Published in final edited form as: Clin Cancer Res. 2013 Apr 23;19(12):3165–3175. doi: 10.1158/1078-0432.CCR-12-3314

Figure 5. Glioma-derived soluble factor(s) enhance IL-10 signaling.

Figure 5

(A) Human IL-10 expression measured by ELISA from culture media of normal monocytes stimulated with glioma-conditioned media before and after 24 hours of culture. None of the conditioned media initially contained appreciable levels of IL-10. After 24 hours, IL-10 expression was significantly increased in cells stimulated with glioma-conditioned media compared to normal media (* p<0.01). Columns represent mean total IL-10 ± SEM from 3 independent samples. (B) IL-10 receptor expression was measured by flow cytometry in monocytes stimulated with glioma-conditioned media.
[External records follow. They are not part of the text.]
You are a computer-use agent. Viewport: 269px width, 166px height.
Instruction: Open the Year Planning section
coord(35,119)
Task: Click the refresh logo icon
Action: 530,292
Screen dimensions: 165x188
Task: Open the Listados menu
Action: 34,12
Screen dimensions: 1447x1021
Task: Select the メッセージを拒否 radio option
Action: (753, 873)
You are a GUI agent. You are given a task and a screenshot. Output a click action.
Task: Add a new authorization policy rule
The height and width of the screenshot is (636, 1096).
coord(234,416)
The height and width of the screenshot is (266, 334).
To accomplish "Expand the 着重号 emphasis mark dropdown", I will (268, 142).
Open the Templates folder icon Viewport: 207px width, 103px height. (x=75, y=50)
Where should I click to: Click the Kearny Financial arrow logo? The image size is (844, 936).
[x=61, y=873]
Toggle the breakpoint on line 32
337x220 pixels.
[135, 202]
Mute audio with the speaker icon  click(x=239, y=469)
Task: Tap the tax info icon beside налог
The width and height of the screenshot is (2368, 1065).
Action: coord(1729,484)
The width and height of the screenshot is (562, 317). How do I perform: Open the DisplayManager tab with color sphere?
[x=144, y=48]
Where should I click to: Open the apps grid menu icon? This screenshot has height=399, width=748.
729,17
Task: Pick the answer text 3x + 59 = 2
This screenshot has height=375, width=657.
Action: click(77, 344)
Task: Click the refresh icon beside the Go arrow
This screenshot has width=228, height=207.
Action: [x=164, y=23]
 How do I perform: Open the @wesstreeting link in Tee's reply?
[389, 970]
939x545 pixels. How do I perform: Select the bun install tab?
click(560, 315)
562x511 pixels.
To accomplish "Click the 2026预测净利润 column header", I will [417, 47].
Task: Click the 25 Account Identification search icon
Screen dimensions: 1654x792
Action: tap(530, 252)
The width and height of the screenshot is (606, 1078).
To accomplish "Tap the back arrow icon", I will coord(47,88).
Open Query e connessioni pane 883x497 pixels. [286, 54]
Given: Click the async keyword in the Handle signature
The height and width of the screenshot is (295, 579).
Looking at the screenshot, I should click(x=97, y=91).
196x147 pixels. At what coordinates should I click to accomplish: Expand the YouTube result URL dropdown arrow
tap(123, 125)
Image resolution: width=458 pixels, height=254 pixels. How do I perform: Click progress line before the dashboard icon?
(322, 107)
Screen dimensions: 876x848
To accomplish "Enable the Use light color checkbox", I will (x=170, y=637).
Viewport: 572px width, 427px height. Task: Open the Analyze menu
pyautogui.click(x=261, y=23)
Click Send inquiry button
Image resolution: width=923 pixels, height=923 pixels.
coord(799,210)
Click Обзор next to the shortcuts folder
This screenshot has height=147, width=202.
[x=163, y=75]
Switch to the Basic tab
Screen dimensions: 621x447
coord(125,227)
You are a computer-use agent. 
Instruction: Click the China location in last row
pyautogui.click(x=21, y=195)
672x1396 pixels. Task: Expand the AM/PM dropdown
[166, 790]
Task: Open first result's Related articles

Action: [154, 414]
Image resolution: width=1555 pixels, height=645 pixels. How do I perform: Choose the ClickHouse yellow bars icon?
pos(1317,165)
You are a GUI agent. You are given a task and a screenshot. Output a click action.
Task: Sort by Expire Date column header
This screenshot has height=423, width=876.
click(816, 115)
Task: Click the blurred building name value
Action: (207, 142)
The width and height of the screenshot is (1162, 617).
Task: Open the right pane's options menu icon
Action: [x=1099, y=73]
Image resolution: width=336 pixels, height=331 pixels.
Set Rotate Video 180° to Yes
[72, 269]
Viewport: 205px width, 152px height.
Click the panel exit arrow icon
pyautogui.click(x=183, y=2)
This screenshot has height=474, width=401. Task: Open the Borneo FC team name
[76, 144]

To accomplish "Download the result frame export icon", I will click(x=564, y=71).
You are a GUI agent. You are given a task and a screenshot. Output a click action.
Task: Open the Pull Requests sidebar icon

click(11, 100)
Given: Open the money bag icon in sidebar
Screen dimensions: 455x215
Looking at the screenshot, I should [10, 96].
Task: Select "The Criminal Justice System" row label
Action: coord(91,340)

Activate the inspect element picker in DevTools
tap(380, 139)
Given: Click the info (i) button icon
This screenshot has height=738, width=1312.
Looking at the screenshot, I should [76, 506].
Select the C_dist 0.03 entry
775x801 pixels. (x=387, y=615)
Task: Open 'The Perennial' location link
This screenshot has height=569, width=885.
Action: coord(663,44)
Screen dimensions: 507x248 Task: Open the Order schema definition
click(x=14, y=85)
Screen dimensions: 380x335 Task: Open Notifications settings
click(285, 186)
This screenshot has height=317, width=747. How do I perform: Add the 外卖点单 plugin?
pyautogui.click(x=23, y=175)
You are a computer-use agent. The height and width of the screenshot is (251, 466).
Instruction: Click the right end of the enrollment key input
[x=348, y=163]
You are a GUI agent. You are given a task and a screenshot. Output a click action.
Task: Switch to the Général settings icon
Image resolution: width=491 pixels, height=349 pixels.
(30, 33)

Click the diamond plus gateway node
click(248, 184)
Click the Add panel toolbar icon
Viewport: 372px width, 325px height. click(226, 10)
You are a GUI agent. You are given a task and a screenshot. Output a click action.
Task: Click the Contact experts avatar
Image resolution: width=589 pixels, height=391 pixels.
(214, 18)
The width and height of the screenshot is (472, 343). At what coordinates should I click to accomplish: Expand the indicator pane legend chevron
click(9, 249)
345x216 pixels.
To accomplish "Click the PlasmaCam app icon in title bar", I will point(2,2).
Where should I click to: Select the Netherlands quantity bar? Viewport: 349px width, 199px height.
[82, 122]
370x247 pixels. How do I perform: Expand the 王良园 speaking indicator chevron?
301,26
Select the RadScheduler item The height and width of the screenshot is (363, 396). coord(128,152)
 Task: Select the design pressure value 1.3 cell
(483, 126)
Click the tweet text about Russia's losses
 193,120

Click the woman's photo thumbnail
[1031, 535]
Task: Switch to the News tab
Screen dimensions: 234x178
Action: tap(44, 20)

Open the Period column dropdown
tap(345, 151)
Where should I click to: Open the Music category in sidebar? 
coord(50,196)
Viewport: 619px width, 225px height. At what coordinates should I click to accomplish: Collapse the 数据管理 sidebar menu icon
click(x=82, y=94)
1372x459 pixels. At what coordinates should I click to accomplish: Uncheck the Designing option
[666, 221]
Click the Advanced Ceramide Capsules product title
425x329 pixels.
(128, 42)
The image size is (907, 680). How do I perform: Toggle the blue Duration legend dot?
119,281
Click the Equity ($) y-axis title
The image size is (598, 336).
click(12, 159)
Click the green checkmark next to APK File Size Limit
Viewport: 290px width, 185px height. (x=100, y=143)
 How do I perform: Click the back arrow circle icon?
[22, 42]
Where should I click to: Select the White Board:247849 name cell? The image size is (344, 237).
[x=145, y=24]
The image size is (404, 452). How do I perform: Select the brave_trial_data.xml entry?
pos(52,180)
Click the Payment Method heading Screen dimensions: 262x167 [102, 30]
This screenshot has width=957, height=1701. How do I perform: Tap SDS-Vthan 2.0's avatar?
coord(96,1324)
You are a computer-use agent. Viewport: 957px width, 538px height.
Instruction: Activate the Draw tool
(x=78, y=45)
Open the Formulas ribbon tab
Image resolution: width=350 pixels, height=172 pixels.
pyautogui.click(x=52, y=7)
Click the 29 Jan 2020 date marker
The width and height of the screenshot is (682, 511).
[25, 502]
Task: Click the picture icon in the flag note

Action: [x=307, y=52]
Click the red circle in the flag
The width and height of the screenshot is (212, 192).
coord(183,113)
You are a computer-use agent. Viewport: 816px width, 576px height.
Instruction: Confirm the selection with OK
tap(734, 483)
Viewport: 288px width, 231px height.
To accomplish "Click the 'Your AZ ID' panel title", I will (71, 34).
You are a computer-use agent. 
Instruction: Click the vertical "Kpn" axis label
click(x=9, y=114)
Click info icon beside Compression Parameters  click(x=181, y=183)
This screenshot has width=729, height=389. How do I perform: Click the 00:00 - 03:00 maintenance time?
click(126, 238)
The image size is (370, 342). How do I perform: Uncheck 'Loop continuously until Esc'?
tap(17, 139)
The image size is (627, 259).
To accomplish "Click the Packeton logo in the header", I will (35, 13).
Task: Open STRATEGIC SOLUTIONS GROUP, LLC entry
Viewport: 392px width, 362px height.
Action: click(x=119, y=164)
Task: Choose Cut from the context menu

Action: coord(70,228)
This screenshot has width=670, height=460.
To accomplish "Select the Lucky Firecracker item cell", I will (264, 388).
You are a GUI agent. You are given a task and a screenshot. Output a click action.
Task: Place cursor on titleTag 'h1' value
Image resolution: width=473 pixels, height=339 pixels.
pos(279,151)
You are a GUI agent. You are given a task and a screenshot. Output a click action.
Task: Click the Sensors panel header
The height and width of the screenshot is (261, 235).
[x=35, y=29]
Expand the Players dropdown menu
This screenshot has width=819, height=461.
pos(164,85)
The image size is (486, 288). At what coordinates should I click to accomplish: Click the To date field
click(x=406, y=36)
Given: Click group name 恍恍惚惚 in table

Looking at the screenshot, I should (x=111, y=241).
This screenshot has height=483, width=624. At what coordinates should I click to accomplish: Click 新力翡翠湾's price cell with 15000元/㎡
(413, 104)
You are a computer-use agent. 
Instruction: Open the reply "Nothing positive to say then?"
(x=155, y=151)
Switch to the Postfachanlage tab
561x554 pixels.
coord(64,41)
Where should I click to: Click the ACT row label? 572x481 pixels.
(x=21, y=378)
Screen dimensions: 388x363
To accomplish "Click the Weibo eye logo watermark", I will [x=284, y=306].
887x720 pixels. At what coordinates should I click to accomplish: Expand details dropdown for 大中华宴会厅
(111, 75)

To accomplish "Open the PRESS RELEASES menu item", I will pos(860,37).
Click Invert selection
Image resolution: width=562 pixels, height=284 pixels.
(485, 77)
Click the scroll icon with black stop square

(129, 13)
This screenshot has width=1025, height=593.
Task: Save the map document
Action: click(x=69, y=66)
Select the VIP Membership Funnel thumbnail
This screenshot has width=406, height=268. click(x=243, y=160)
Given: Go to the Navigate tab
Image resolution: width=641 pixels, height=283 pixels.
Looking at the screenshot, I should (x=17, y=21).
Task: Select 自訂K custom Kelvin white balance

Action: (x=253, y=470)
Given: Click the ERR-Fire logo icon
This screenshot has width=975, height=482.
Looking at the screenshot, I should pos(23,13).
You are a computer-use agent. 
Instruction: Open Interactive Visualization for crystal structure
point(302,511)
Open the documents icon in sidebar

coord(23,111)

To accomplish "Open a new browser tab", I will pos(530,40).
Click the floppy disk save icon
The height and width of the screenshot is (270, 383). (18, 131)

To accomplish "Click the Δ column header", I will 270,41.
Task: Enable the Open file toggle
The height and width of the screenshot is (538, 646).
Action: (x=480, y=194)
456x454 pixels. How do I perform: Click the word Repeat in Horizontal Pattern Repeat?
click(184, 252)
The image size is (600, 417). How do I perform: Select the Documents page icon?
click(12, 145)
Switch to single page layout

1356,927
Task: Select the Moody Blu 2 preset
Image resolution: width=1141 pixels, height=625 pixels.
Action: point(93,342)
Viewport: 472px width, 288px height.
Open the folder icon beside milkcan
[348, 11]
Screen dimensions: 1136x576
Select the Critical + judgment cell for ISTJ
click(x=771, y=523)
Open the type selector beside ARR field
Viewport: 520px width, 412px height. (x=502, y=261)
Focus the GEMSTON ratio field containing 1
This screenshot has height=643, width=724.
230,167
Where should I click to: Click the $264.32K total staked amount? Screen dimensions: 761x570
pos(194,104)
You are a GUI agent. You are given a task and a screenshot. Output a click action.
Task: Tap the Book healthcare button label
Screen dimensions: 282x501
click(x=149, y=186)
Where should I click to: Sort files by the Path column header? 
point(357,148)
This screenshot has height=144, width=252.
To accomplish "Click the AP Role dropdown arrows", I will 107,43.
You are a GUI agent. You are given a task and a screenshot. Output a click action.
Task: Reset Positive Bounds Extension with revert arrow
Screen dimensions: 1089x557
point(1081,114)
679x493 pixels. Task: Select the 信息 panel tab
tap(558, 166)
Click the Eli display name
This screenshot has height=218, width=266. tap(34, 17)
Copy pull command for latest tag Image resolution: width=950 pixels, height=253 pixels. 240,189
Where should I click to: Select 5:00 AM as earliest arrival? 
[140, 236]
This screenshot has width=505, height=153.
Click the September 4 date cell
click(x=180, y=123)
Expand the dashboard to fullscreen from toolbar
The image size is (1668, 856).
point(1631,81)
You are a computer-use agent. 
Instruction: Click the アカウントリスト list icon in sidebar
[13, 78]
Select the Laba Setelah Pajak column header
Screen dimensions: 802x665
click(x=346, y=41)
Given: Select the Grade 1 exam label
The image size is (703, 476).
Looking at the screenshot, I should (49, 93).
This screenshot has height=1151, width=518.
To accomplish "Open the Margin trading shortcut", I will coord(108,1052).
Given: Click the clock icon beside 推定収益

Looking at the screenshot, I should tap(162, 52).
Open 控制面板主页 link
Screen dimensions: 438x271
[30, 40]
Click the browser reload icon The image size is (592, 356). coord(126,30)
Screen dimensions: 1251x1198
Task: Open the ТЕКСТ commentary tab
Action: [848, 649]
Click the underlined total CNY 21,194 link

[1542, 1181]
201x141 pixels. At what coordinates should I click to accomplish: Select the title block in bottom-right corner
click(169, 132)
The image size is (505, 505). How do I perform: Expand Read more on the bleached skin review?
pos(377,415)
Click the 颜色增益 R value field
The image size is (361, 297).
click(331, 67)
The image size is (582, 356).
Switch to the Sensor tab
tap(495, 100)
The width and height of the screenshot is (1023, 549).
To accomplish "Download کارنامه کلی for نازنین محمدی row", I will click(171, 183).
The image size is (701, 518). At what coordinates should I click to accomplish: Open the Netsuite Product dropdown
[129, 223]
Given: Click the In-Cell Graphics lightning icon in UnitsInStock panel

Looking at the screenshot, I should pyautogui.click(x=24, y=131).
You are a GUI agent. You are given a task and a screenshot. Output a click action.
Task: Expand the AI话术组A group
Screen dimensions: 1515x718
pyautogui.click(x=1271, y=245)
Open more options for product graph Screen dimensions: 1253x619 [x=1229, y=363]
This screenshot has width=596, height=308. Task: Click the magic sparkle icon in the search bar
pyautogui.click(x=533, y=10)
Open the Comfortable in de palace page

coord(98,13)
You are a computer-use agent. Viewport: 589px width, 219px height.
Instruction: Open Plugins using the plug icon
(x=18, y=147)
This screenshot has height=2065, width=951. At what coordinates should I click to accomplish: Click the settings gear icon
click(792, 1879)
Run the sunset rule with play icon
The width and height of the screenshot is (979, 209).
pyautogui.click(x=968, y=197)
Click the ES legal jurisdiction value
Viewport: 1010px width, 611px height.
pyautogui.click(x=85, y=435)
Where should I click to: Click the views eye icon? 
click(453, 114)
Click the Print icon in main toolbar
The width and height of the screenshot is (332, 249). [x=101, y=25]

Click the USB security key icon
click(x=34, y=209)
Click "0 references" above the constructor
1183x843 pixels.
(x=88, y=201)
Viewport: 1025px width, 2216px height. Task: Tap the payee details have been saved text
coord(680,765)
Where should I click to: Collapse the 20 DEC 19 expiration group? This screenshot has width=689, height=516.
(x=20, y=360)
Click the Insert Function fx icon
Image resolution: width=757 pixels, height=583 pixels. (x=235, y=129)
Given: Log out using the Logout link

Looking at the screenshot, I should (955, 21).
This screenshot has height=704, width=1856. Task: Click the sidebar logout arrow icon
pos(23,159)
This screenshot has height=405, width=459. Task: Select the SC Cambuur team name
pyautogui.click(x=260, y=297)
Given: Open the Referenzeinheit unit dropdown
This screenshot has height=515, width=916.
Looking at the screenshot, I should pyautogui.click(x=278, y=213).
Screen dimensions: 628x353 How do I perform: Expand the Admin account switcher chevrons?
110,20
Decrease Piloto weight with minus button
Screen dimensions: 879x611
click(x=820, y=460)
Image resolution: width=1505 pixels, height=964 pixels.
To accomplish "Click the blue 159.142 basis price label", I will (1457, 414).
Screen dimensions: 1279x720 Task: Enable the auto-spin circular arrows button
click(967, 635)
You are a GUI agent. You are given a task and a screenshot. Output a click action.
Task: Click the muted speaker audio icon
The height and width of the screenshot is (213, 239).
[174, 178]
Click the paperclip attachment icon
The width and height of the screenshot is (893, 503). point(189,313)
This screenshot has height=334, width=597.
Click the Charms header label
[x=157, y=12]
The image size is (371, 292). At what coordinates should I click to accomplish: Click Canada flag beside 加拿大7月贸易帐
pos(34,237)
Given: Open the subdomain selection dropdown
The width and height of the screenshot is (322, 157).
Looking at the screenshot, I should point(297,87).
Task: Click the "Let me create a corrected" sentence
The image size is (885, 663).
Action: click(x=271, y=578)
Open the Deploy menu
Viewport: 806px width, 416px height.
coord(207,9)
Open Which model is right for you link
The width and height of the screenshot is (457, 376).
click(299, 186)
Compared to unstimulated cells, treated monocytes had a modest but significant increase in IL-10R mean fluorescence intensity (* p < 0.05, ** p < 0.01). Columns represent mean fluorescence intensity ± SEM from 3 independent samples. Each sample was tested in triplicate and averaged as a single data point. (C) Time course of IL-10 and B7-H1 mRNA expression in normal monocytes stimulated with SF1U conditioned media. Transcript levels were measured at 0, 1, 6, 12, and 24 hours after stimulation using quantitative RT-PCR and normalized to 18S rRNA. Normalized expression is reported as a relative increase over initial expression. Each point represents mean relative expression ± SEM from 3 independent samples. (D) Representative section of GBM tissue with fluorescent immunestaining for CD163 (red), B7-H1 (green), IL-10 (cyan), and DAPI (blue) demonstrating co-localization of all three probes to the same subset of tumor-associated macrophages (scale bar = 10μm).